合作伙伴:平台无关的自适应边缘云DNN分区，以最大限度地减少端到端延迟

在过去的十年中，深度神经网络(dnn)已经成为各种计算机视觉应用的实际算法。在智能边缘设备中，设备获取的传感器数据流由运行在边缘设备本身或云中的DNN应用程序处理。然而，由于边缘设备中有限的计算、内存和能源资源、边缘云连接网络的动态变化带宽以及云服务器计算负载的时间变化，“仅边缘”和“仅云”执行最先进的dnn可能无法满足应用程序的延迟要求。这项工作研究了跨边缘设备(移动/端设备)和云服务器的分布式(分区)推理，以最大限度地减少端到端DNN推理延迟。我们研究了临时变化的操作条件以及底层计算和通信架构对是否仅在边缘上运行推理，完全在云中运行，或在两者之间划分DNN模型执行的决定的影响。利用从本研究中获得的见解以及运行DNN推理的各种边缘平台能力的广泛差异，我们提出了partnerner，这是一种与平台无关的自适应DNN划分算法，可在DNN中找到最佳划分点以最小化推理延迟。partnerner可以适应通信带宽和云服务器负载的动态变化，而无需预先描述底层平台。在一组五种商用现有计算平台和三种通信标准上对六种图像分类和目标检测DNN进行的实验结果表明，与完全在边缘设备上或完全在云服务器上执行DNN相比，partnerner的端到端推理延迟分别提高了10.2倍和3.2倍(平均)，高达21.1倍和6.7倍。与基于预特征的分区方法相比，partnerner收敛到最优分区点的速度快17.6倍。

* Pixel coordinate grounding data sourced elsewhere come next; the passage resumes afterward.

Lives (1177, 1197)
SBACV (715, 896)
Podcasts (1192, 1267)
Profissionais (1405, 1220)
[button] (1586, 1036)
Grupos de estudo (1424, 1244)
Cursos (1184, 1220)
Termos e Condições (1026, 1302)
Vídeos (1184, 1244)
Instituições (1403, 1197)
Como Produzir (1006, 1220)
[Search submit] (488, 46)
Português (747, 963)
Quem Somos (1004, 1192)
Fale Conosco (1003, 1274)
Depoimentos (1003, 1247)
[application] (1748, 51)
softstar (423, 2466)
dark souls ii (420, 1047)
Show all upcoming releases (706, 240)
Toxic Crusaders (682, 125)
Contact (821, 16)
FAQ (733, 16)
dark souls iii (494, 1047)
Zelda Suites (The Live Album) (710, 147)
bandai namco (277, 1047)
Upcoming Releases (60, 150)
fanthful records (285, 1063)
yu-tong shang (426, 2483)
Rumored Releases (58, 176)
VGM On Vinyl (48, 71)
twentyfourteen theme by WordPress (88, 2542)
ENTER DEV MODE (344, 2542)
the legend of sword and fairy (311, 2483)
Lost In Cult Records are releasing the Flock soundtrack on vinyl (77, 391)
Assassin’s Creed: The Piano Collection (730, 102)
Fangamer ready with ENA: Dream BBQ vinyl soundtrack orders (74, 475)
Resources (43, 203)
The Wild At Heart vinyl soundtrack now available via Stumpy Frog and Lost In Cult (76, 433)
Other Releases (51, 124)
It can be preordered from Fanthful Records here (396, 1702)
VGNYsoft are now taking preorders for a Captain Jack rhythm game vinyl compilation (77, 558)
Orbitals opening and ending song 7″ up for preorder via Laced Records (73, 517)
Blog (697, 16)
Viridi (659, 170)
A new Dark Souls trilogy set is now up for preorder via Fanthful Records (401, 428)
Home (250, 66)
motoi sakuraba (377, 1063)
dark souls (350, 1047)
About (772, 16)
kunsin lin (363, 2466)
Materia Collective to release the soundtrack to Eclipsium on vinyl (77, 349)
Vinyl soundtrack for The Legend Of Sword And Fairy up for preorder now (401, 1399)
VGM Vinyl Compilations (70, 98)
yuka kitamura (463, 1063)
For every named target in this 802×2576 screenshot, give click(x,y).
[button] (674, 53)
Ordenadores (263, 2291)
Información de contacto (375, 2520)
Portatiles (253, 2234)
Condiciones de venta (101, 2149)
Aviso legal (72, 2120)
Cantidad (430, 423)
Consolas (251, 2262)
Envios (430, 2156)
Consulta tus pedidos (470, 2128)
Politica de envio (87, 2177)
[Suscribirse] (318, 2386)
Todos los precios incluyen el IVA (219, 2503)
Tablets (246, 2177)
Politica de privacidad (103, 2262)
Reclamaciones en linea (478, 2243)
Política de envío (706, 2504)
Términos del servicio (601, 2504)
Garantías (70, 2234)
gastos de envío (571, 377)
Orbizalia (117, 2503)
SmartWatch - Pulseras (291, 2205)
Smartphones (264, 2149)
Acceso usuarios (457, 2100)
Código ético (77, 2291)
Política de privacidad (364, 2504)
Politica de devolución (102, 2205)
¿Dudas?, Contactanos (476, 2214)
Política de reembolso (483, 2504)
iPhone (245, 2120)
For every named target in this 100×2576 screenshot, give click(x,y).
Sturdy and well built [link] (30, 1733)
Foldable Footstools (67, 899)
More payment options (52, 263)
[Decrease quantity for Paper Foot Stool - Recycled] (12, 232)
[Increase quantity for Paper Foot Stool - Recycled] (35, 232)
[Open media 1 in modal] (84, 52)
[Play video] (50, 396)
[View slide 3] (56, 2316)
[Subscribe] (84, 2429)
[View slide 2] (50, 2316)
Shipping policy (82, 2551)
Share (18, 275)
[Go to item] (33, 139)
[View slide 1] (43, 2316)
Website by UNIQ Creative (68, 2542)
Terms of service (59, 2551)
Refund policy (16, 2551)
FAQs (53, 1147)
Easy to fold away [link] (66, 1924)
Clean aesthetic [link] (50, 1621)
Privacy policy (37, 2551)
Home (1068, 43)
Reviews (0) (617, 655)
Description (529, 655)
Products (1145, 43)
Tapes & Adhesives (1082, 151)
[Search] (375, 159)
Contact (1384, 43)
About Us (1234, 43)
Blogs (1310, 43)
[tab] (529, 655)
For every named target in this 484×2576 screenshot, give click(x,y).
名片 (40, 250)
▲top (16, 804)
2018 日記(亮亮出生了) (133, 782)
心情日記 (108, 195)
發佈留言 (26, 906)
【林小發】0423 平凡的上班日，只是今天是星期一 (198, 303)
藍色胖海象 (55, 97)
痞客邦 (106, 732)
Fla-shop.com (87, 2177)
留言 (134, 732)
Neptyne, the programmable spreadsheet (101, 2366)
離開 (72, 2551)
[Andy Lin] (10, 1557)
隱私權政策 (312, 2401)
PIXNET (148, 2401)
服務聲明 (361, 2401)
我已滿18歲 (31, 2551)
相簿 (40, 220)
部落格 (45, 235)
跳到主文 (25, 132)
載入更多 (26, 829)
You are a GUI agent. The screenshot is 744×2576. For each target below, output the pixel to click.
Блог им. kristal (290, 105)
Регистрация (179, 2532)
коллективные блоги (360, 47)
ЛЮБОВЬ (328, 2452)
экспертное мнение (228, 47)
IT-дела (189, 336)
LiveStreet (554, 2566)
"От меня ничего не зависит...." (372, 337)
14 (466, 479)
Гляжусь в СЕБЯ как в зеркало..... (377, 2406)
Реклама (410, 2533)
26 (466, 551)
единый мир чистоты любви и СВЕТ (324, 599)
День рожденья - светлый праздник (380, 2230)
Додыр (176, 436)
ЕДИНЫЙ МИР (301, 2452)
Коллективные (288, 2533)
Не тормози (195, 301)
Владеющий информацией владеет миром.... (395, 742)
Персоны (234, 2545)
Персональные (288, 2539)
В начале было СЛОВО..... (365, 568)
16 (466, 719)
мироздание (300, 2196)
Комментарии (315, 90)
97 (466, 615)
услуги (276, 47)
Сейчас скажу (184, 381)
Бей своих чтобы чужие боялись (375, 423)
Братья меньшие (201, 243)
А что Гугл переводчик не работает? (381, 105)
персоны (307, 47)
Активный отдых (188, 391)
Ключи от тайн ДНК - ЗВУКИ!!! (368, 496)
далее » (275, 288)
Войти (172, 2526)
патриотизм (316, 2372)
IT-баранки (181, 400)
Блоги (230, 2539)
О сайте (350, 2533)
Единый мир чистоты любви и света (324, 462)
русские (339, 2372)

本文章由计算机程序翻译，如有差异，请以英文原文为准。

求助全文

约1分钟内获得全文去求助

来源期刊

ACM Transactions on Embedded Computing Systems 工程技术-计算机：软件工程

CiteScore

3.70

自引率

0.00%

发文量

138

审稿时长

6 months

期刊介绍： The design of embedded computing systems, both the software and hardware, increasingly relies on sophisticated algorithms, analytical models, and methodologies. ACM Transactions on Embedded Computing Systems (TECS) aims to present the leading work relating to the analysis, design, behavior, and experience with embedded computing systems.